Пока предавался унынию боярин Ретша, на помост поднялся новгородский купец Михал.

Он поклонился, произнес речь приветственную и подал княгине небольшой, искусно сделанный сундучок.

— Матушка — сударыня, позволь преподнести тебе подарок. В знак благодарности и как символ дружбы.

Ефросинья кивнула и одарила купца легкой улыбкой, вспоминая, как пару лет назад они удачно помогли друг другу. Однако стоило ей открыть ларец, как улыбка тут же сошла с её лица, а сердце замерло.

Из влажного песка проклёвывались пять зелёных ростков: плотных, плоских, заостряющихся кверху. Эти побеги она не могла бы спутать, даже если бы очень захотела. Не удержалась и смахнула пальцами песок с одного из растений, тут же наткнувшись на шероховатую коричневую луковицу. Перед ней были тюльпаны.
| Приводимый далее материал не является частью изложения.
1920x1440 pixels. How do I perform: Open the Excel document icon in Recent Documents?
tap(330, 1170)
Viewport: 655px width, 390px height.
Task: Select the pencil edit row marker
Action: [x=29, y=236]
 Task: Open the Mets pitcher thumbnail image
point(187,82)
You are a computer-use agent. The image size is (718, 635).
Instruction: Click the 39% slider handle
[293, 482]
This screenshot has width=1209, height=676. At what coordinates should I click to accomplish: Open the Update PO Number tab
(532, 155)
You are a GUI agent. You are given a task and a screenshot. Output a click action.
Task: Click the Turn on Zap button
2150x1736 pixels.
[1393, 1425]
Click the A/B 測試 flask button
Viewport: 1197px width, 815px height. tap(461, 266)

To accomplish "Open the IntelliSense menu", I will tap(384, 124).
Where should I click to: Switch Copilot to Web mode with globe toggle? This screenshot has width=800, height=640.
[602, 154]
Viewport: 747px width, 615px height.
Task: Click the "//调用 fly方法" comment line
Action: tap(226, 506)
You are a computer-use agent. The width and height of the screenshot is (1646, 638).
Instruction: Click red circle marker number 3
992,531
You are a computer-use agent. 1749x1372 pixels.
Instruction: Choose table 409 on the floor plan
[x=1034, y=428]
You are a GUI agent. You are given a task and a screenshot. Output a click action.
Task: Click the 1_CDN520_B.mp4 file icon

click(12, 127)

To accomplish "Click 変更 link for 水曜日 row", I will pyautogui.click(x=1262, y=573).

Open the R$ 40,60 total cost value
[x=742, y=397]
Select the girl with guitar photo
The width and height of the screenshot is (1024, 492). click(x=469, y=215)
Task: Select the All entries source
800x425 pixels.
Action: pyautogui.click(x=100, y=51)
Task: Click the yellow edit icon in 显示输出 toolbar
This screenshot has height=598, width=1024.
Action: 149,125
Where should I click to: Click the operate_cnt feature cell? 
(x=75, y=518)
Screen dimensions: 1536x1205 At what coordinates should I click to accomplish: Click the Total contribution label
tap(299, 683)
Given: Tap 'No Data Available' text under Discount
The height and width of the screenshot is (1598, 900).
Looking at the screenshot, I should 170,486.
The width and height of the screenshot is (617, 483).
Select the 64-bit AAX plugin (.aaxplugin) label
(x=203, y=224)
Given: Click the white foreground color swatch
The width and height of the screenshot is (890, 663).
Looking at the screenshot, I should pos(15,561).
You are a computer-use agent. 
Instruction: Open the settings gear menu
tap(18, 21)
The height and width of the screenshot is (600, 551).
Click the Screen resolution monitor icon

Купец нахмурился, глядя на то, как побелела княгиня, на то, как очертились её скулы. Не такой реакции он ждал на свой подарок и теперь судорожно мял войлочную шапку в руках, не зная, куда деться от пристального взгляда, выискивающего у него что-то на лице.

— Тебя кто-то надоумил сделать этот дар? — спросила Ефросинья вроде спокойно, но стеклянный звон в голосе скрыть не удалось.

Михал вновь поклонился, медленно, спокойно, с достоинством, понимая, что сейчас от его ответа зависит гораздо больше, чем право торговать в Муроме.

— Сударыня, — начал он, — в свой прошлый приезд сюда я слышал рассказ одного из воинов, о том, что в доме твоём девичьем была печь, изрисованная красными цветами, похожими на мак, не успевший раскрыться. Подивился я тогда искусству твоему, да и позабыл до поры до времени. Удачно расторговавшись, я решил посетить далекую и удивительную Персию. На вырученные деньги купил пушнины, мёд и отправился вниз по Волге. Через много месяцев прибыл в богатую и дивную страну, в которой не бывает зимы.

В несколько дней распродал всё добро, купил шелка, специи, листы красные[2] и отправился домой. Вот тогда-то, на обратном пути, я и увидел поле, усеянное цветами невероятной красоты. И вспомнил о тебе, княгиня. А потом одинокий пастух, что следил за отарой, сказал, что цветы называются тюрьпаны, и поведал мне легенду своего народа. Говорят, что когда-то давным-давно, их царь Фархад влюбился в простую, но прекрасную девушку Ширин. Еще говорят, она была предназначена ему самим Господом. Супруги были счастливы вместе, но счастье их длилось недолго. Поданные окружили их сетями из зависти, лжи и сплетен.